'''
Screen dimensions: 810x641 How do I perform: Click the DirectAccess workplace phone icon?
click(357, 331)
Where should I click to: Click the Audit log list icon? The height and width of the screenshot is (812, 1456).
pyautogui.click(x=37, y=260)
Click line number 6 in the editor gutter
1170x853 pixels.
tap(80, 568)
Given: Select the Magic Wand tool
'''
'''
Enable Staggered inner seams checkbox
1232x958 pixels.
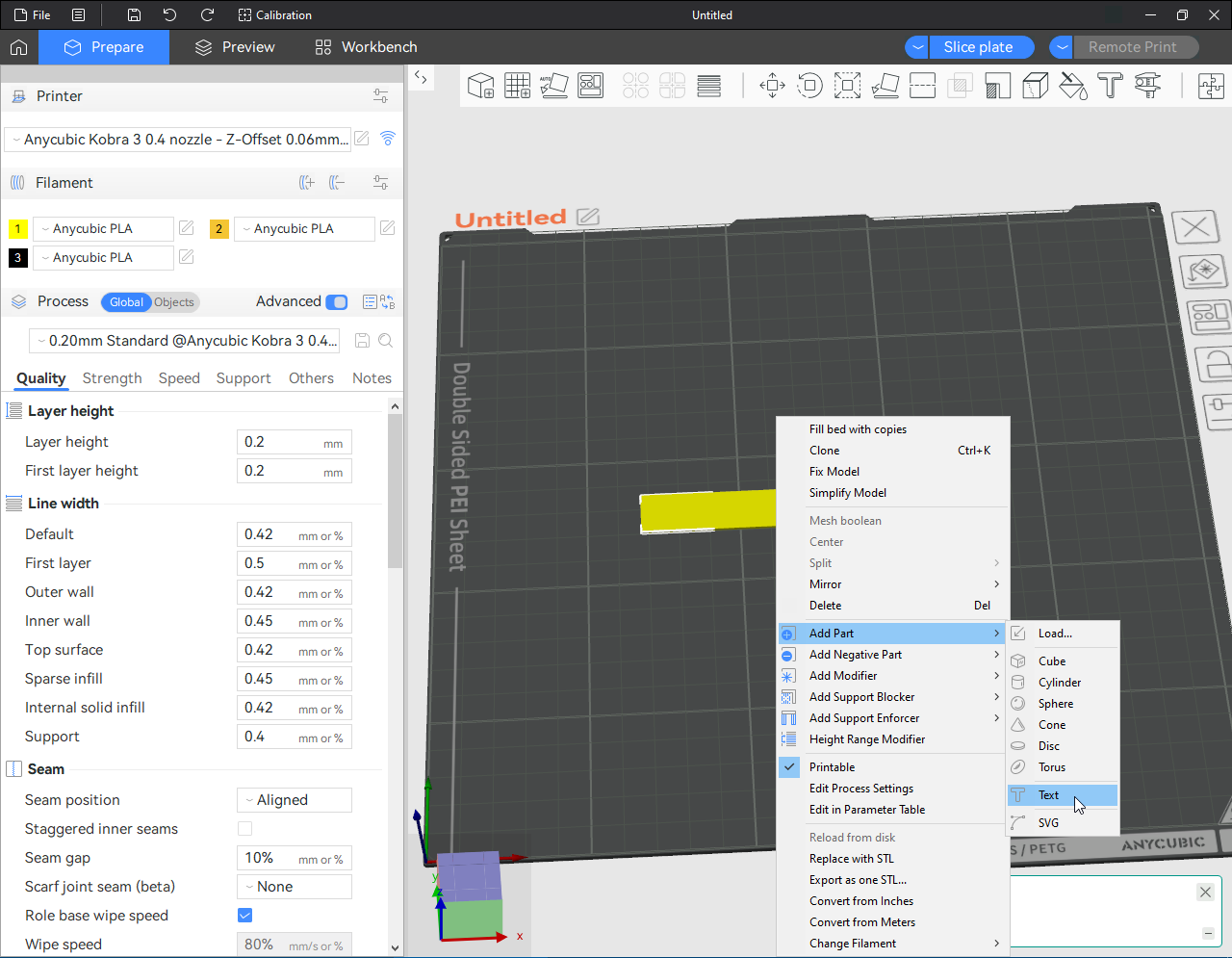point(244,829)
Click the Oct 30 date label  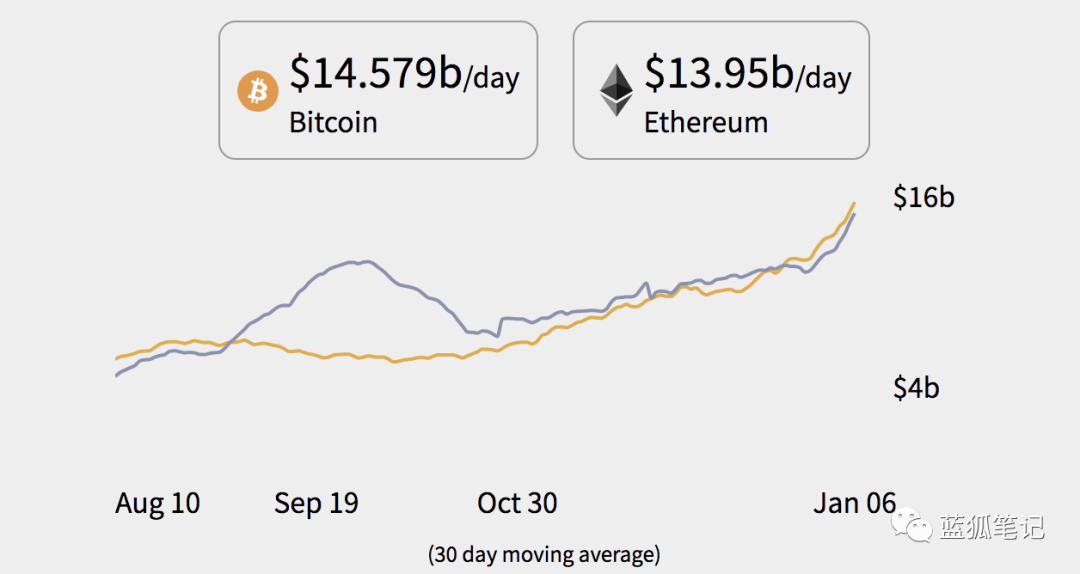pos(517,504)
'''
▶ [ASSIGNMENT]: From the records above, extract exactly and only the lines that begin at the line with "Screen dimensions: 810x641" and stop after the line with "Given: Select the Magic Wand tool".

▶ [TASK RESULT]:
Screen dimensions: 810x641 How do I perform: Click the DirectAccess workplace phone icon?
click(357, 331)
Where should I click to: Click the Audit log list icon? The height and width of the screenshot is (812, 1456).
pyautogui.click(x=37, y=260)
Click line number 6 in the editor gutter
1170x853 pixels.
tap(80, 568)
Given: Select the Magic Wand tool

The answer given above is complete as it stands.